Entre a Lava Jato e a "casta política" há divergências sobre o rumo do regime político mas não em avançar em medidas repressivas, em atacar os direitos dos trabalhadores e promover uma ofensiva privatista no país. Divergem nos métodos, discursos e em que frações nacionais e estrangeiras beneficiar mas não nos objetivos de classe.

O único trunfo que resta ao "partido da toga" é o destino sobre Lula. Mas os passos da Lava Jato estão minados. Até mesmo a esposa de Moro parece implicada em enriquecimento ilícito segundo alguns jornalistas,.
Por outro lado, além de debilidades institucionais, a Lava Jato está em crescente descrédito popular.
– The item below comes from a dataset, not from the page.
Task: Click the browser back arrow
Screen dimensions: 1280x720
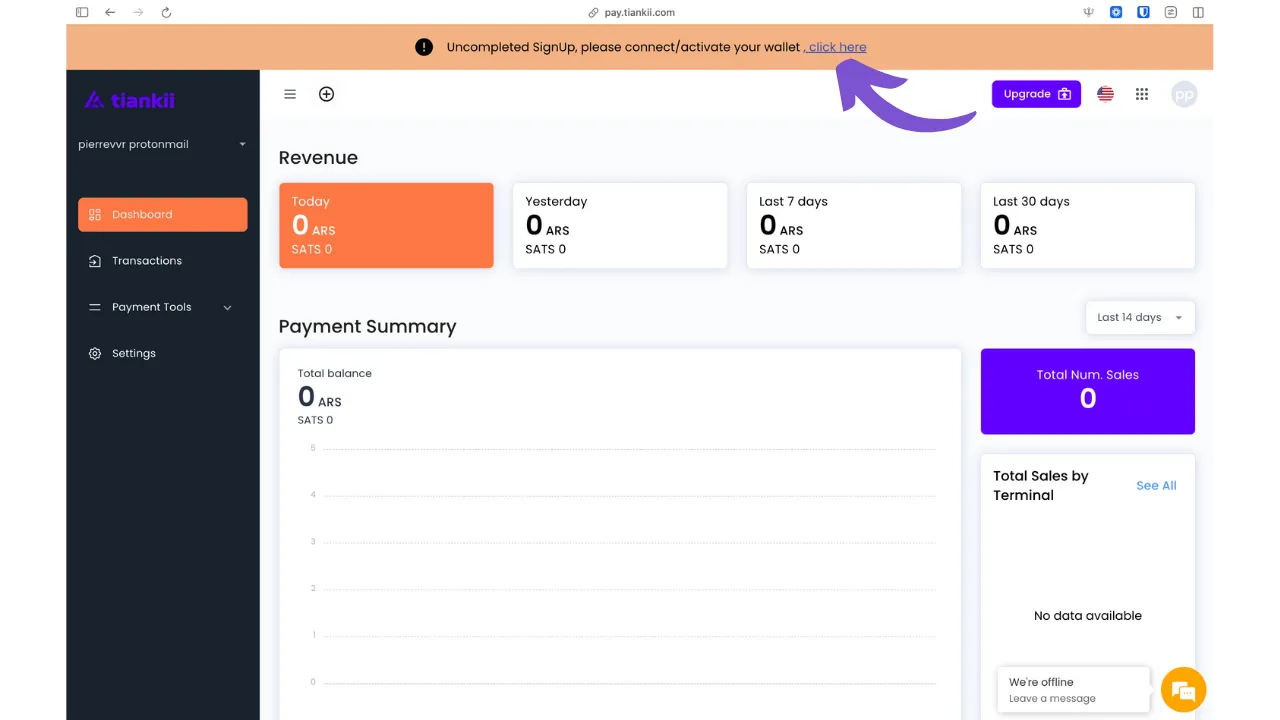Action: [x=110, y=12]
Até mesmo Sérgio Moro vem perdendo popularidade segundo pesquisas de opinião, como a realizada pelo Instituto Ipsos.

Saiba mais: Cresce a rejeição a todos políticos, até mesmo ao STF e à Lava Jato

Janot tentou implicar o STF nas novas gravações de Joesley Batista. Diversos ministros já reagiram energicamente. Sentem que sua instituição e seus poderes para “arbitrar” na situação política estão crescentemente questionados, o que demandará respostas contra Janot, Joesley e, talvez até mesmo alguns políticos citados, trazendo novas complicações no regime. Tal como aconteceu com as ações de Janot e Joesley, os próximos passos do STF em “sua própria defesa” podem resultar em ataques a outros. Os interesses já não convergem mais.

Temer sobrevive, os capitalistas conseguem mais ataques, mas ainda prevalecem as instabilidades da “crise orgânica”
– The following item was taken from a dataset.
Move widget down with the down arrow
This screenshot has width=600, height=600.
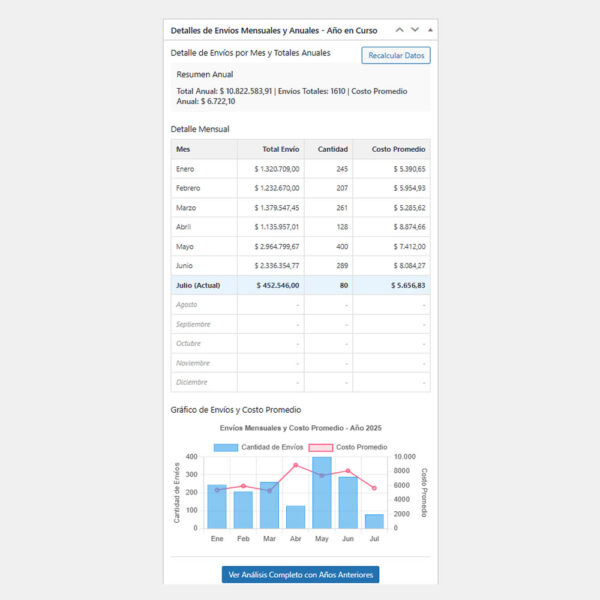pos(415,30)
Essas vitórias de Temer, contra Janot, contra a Lava Jato, contra os direitos dos trabalhadores, vão, no entanto, minando dia a dia o regime. Se a Lava Jato e o MPF não tem - aparentemente - forças para uma denúncia que destitua Temer, suas ações vão minando as credibilidades dos políticos, do STF e do próprio MPF. Desse modo a crise de legitimidade vai atingindo todas instituições.
Temer tem força, e consegue vitórias para se manter no cargo, mas não ganha sequer um átomo de apoio popular com sua vitória. Temer consegue o silêncio e a traição das centrais sindicais como a Força Sindical, CUT e CTB, impondo a reforma trabalhista. Mas isso não basta para criar hegemonia.
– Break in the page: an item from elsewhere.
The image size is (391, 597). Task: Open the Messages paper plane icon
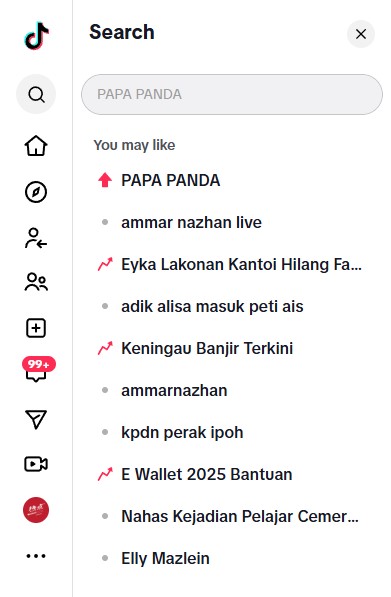click(36, 419)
A crise econômica, política e social, permanece como uma característica instalada e de longo prazo. Os novos episódios dessa semana se inserem em uma série de "episódios" onde Temer parece sobreviver até 2018. O anúncio do dia 14 de setembro pela CUT como um “dia de luta” que vá além de ações dos sindicatos metalúrgicos é uma oportunidade para que possam ser movidas novas forças contra os ataques. Algumas categorias terão suas data-base já nas vésperas da vigência da reforma trabalhista. A defesa de seus direitos contra esses novos ataques pode ser uma oportunidade de começar a preparar o “contra-ataque” e influenciar outros setores. Mas para isso é preciso garantir que os limites colocados pelas centrais sejam ultrapassados, é preciso exigir a organização nas bases que seja condizente com um “dia nacional de luta”.

Os elementos de instabilidade dessa crise política, social e econômica ainda são muito pronunciados e podem reembaralhar as cartas da crise. O desfecho final segue em aberto. Os atores de cima batem cabeça porque seus interesses não coincidem. A confusa movimentação de Janot e Joesley atestam essa confusão. A resposta do STF pode afetar ainda o MPF que por sua vez também pode tomar novas ações, em uma espiral de interesses de “facção” contraditórios entre si. E também nós, atores de baixo, precisamos tirar lições da traição do caminho da greve geral para reorganizar a luta contra a reforma trabalhista e cada aspecto de tragédia que vai se multiplicando no país, dos cortes na saúde e educação, a escola sem partido, ao fechamento de universidades, ao parcelamento de salários em alguns estados.

Janot tem sempre uma gravação em sua manga para voltar à cena. Não falta a juventude e os trabalhadores um descontentamento que poderia explodir. É preciso atuar conscientemente para superar os limites colocados pelas centrais sindicais, por Lula, pelo PT, e tentar ajudar que isso ocorra.